Clinical Indications
Surgeons typically recommend CABG when less invasive procedures, like angioplasty or stenting, are insufficient or risky. Common indications include:
Left Main Disease: Blockages greater than 50% in the left main coronary artery, which supplies the majority of blood to the heart.
Triple-Vessel Disease: Significant narrowing in all three of the heart's major arteries.
Failed Prior Interventions: Recurrent blockages after previous stenting or when a stent cannot be safely placed.
Complex Anatomy: Blockages located in difficult-to-reach areas or "chronic total occlusions."
Surgical Methodologies
There are three primary ways the surgery is performed in 2026:
On-Pump (Conventional): The chest is opened via a sternotomy, the heart is temporarily stopped, and a heart-lung bypass machine takes over the circulation of blood and oxygen.

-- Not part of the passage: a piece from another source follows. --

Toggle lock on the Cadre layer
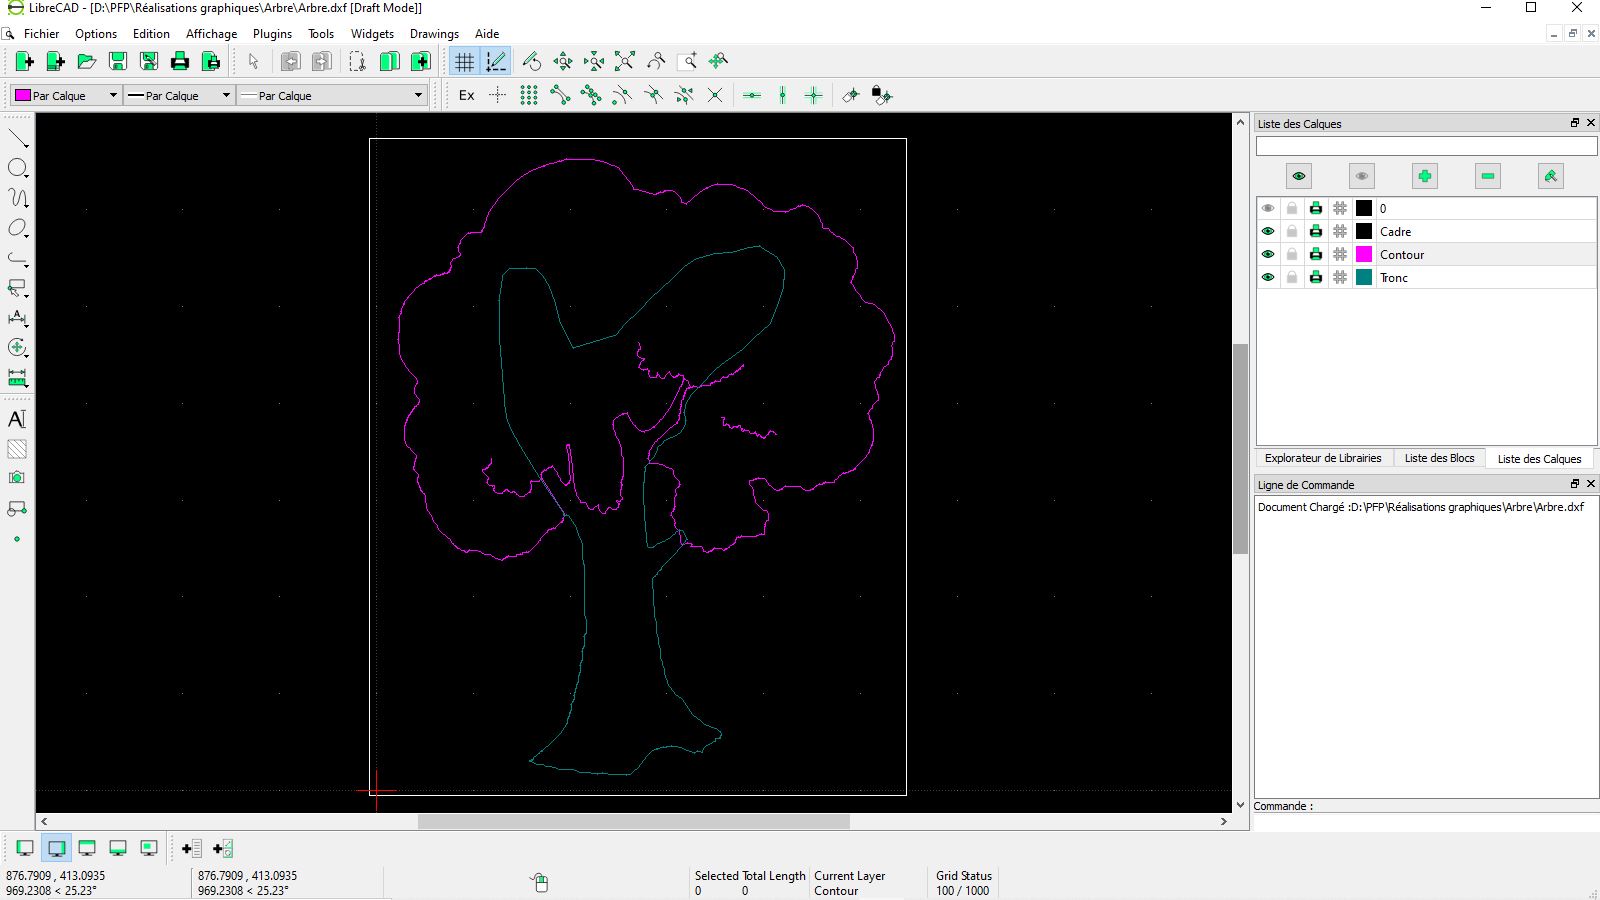The height and width of the screenshot is (900, 1600). click(x=1292, y=232)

Off-Pump (Beating Heart): The surgeon operates while the heart is still beating, using specialized stabilizers to keep the work area still. This avoids the inflammatory response sometimes caused by the bypass machine.
Minimally Invasive (Robotic-Assisted): Utilizing "keyhole" incisions between the ribs, surgeons use robotic platforms to perform the bypass without dividing the breastbone. This leads to significantly faster recovery times.